Rogue Waves Can Reach Four Times Higher Than We Thought

The open ocean can get fierce and wild.

There, whipped into a frenzy, ocean swells and troughs can create walls of water that dwarf our puny seafaring vessels, and wreak peril on the humans brave enough to venture asea.

Now, new experimental research reveals there’s much more to these monstrous waves than we realized: they can be far larger than we thought possible.

Our new understanding of the size and complexity of ocean waves suggests that they can be up to four times higher than we knew. This finally reveals how the so-called ‘rogue’ waves can reach the towering, destructive skyscraper heights recorded through history.

It’s a discovery that really piques the imagination – but also has a lot of practical applications, from weather and climate modeling, to engineering and designing offshore structures, according to a team led by engineer Mark McAllister of the University of Oxford.

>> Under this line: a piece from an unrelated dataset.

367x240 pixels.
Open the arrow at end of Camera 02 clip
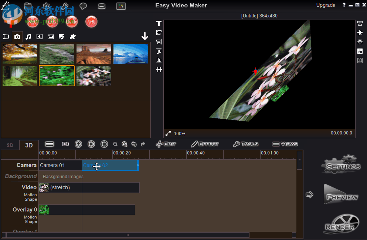tap(138, 166)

The FloWave Ocean Energy Research Facility. (The University of Edinburgh)

“This is the first time we’ve been able to measure wave heights at such high spatial resolution over such a big area,” explains engineer Ross Calvert from the University of Edinburgh, “giving us a much more detailed understanding of complex wave breaking behavior.”

The specifics of wave formation and evolution are usually simplified to descriptions in just two dimensions, moving up and down, back and forth. But the world isn’t flat, and as any surfer knows, waves in the ocean roll along a third dimension as well.